Maybe I have been spoiled by my local inspector, but have had them pitch in and help ,even though I needed no help. 

Then the inspector told the home owner I was working for at that time that the home owner was lucky to have me there doing things above and beyond the code requirements. 

ED


----------



## Jim Ignatowski (Dec 20, 2011)

It might be a regional issue, but the building inspectors in the town I live have been less than helpful. I’ve called with questions regarding both exterior and interior renovations and have had people say “no” before I even started explaining what I was trying to do. In my opinion, the only thing they’re interested in is identifying what kind of a permit they can attach to the work you’re doing so they can generate some revenue. I wouldn’t be surprised if they’re paid on commission.


----------



## Desertdrifter (Dec 10, 2009)

Ed, 
As a public servant consider yourself spoiled.
There is a limit as to what advice any servant can provide. How quickly your public can turn on you. We have liability issues too. Especially with electrical issues. When it comes to inspectors, one will tell you one way today and if you get a different one the next time, they might just ask why you're doing it that way. 
It may differ from town to town, but I bet not by much.

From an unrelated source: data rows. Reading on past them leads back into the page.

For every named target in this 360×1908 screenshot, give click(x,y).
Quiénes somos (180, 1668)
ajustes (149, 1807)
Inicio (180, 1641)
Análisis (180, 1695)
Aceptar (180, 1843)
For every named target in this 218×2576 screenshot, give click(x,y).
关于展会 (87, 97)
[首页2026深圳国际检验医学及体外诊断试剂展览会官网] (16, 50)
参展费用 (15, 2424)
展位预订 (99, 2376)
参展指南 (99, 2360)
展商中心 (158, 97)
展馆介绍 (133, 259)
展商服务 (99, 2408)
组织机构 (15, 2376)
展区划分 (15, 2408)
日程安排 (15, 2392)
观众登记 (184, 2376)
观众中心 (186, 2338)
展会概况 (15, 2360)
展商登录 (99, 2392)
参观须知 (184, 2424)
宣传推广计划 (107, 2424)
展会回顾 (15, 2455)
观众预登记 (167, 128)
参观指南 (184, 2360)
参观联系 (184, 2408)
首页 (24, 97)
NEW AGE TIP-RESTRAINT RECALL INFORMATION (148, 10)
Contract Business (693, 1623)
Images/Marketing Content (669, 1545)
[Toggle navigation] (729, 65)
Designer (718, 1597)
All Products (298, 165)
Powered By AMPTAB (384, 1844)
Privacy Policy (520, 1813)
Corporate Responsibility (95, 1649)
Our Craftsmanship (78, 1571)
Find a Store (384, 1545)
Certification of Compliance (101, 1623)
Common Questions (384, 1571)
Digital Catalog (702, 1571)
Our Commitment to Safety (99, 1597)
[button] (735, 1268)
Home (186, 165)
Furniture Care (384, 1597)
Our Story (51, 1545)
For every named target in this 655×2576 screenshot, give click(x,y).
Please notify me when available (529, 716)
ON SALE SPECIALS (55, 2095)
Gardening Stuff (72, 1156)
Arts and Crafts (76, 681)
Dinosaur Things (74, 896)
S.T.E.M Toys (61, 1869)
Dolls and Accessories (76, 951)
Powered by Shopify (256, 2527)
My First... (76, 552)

And Jim, you may very well be correct. I won't say my city is perfect. Only the section I'm in.


----------



## electures (Dec 22, 2009)

de-nagorg said:


> Depending on how tight those roofing nails are,* it might pass* . But I would not use a mess like that.
> 
> ED


It should never pass.


----------



## Jim Port (Sep 21, 2007)

de-nagorg said:


> Depending on how tight those roofing nails are, it might pass . But I would not use a mess like that.
> 
> ED


I would not consider roofing nails to be similar enough to any of the methods listed in 334.30 that lists staples, cable ties, straps, hangers or similar fittings.


----------



## de-nagorg (Feb 23, 2014)

Electures; jimport,
That is what I said. I WOULD NOT USE THAT.

ED


----------